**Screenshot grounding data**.
=== Section Start ===

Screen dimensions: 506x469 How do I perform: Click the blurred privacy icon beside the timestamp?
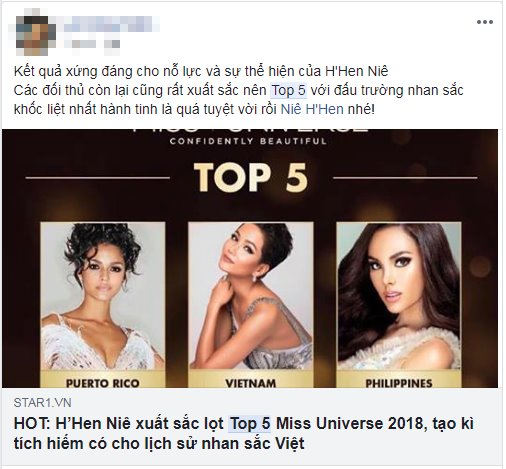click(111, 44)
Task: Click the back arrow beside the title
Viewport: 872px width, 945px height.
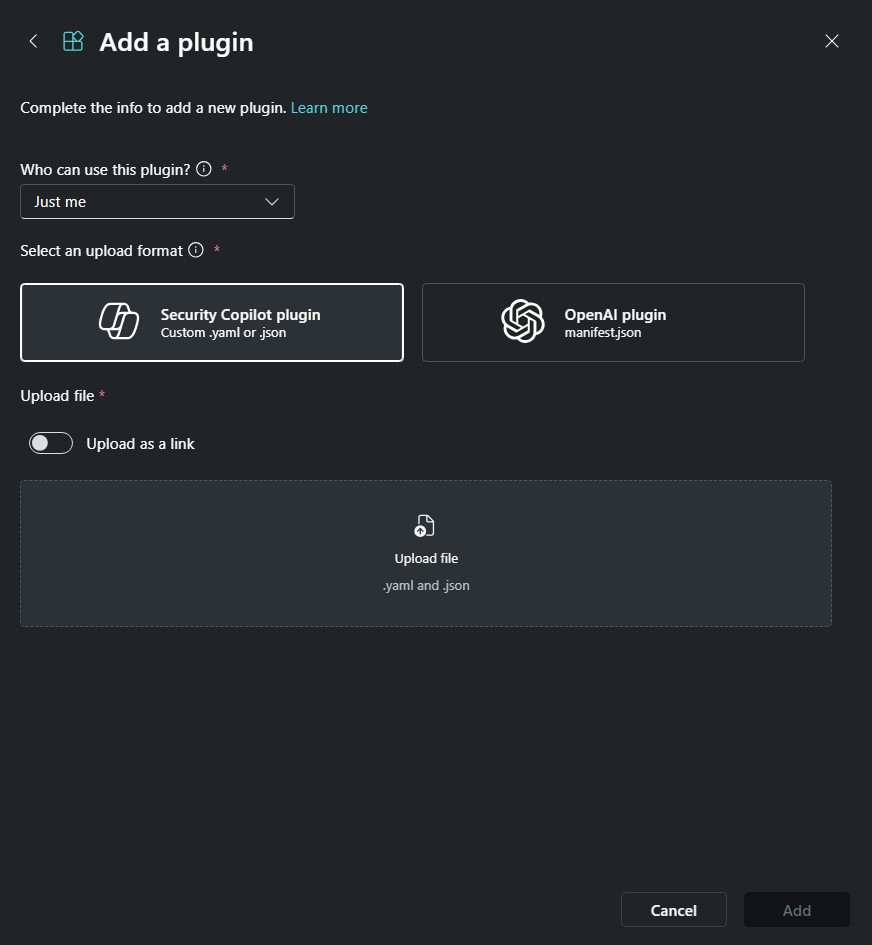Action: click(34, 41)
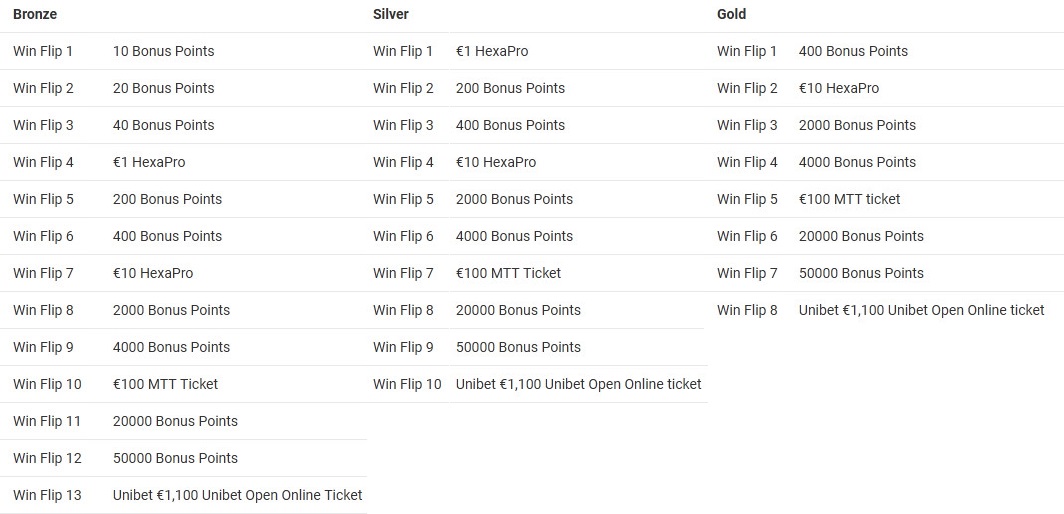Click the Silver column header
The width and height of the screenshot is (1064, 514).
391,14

=== Section End ===

What you return should match the records line for line, minus the pictures.

**Task answer**.
Screen dimensions: 506x469 How do I perform: Click the blurred privacy icon beside the timestamp?
click(111, 44)
Task: Click the back arrow beside the title
Viewport: 872px width, 945px height.
Action: click(34, 41)
Click the Silver column header
The width and height of the screenshot is (1064, 514).
391,14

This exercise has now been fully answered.